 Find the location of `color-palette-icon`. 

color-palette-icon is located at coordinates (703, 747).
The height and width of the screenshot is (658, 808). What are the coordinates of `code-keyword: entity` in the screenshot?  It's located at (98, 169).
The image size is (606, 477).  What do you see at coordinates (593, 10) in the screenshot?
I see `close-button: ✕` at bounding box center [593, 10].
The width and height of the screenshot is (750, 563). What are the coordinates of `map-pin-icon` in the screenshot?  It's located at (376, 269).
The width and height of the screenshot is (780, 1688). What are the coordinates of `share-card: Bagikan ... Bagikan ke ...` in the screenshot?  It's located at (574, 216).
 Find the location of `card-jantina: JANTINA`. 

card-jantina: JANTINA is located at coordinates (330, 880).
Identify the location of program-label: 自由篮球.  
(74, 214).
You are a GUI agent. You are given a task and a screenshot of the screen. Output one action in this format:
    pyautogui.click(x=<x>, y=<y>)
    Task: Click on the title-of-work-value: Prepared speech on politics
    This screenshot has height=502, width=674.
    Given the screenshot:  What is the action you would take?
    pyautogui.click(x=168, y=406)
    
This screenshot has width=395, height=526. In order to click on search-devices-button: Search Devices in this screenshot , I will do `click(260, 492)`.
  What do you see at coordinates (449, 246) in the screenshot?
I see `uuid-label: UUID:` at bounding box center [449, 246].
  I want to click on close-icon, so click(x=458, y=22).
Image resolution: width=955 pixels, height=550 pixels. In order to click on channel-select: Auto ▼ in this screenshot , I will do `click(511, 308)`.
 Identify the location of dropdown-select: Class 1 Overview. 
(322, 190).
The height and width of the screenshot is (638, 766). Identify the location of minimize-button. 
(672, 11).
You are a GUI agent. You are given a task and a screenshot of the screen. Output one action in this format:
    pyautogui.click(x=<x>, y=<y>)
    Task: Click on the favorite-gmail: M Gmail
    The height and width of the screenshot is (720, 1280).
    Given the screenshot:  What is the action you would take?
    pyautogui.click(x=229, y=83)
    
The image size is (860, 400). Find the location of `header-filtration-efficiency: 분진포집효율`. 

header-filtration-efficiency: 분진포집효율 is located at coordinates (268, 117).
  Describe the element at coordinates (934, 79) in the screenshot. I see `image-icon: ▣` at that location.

§ REQUEST
Extract everything from the start of the entries down to the line containing "The width and height of the screenshot is (750, 563).", and reproduce those lines with no changes.

§ OUTPUT OF THE EXERCISE
 Find the location of `color-palette-icon`. 

color-palette-icon is located at coordinates (703, 747).
The height and width of the screenshot is (658, 808). What are the coordinates of `code-keyword: entity` in the screenshot?  It's located at (98, 169).
The image size is (606, 477).  What do you see at coordinates (593, 10) in the screenshot?
I see `close-button: ✕` at bounding box center [593, 10].
The width and height of the screenshot is (750, 563). What are the coordinates of `map-pin-icon` in the screenshot?  It's located at (376, 269).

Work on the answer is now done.